ZDF-Dokureihe

"Terra X" erforscht Geheimnisse auf dem Meeresgrund

von Andreas Schoettl

Etwa drei Millionen Schiffswracks liegen rund um den Globus auf dem Meeresgrund. Sie stellen mitunter eine Bedrohung dar, müssen aber auch geschützt werden, wie eine "Terra X"-Reportage zeigt.

ZDF
Terra X: Geheimnisse auf dem Meeresgrund
Dokumentation • 11.08.2019 • 19:30 Uhr

Helgoland gilt allgemein als die "einzige Hochseeinsel Deutschlands". Wenn diese Beschreibung im geografischen Sinn so auch nicht unbedingt stimmt, Fakt ist, vor dem Eiland in der Nordsee liegen gleich vier deutsche Kriegsschiffe auf Grund. Sie sanken dort in einem Seegefecht im August 1914. Im Film von Nanje Teuscher und Iris Gesang, der nun im Rahmen von "Terra X" im ZDF gezeigt wird, taucht der Unterwasser-Archäologe Florian Huber zu ihnen hinab.

Und Huber warnt: "Plünderer sind eine Bedrohung." Erst kürzlich hätten Wrackräuber aus den Niederlanden die "SMS Mainz" nicht nur ausgeraubt, so der Forscher. "Auch wurde die Totenruhe der Seeleute gestört."

Hubers Einsatz zeigt indes Erfolge. Die Bundespolizei hat die gestohlenen Artefakte von der "SMS Mainz" bei den niederländischen Plünderern entdeckt und beschlagnahmen lassen. Die Objekte vom Meeresgrund werden derzeit in Dresden restauriert.

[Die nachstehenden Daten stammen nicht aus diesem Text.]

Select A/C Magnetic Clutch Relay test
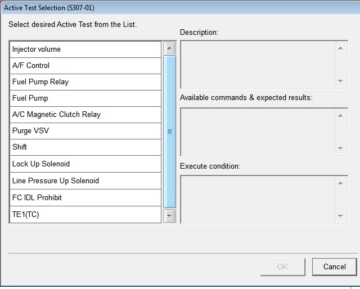Viewport: 360px width, 289px height. tap(86, 115)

Nach Helgoland führte die spannende Reportage im Rahmen von "Terra X" zudem noch in die Südsee-Inselwelt von Chuuk Lagoon und vor Mauritius. Dort im Südwesten des Indischen Ozeans erforscht Huber die Geschichte der "Saint Géran". Das Schiff zerschellte am 17. August 1744 an einem Riff. Dessen Geschichte wurde in dem Roman "Paul et Virginie" von Jacques-Henri Bernardin de Saint-Pierre verewigt.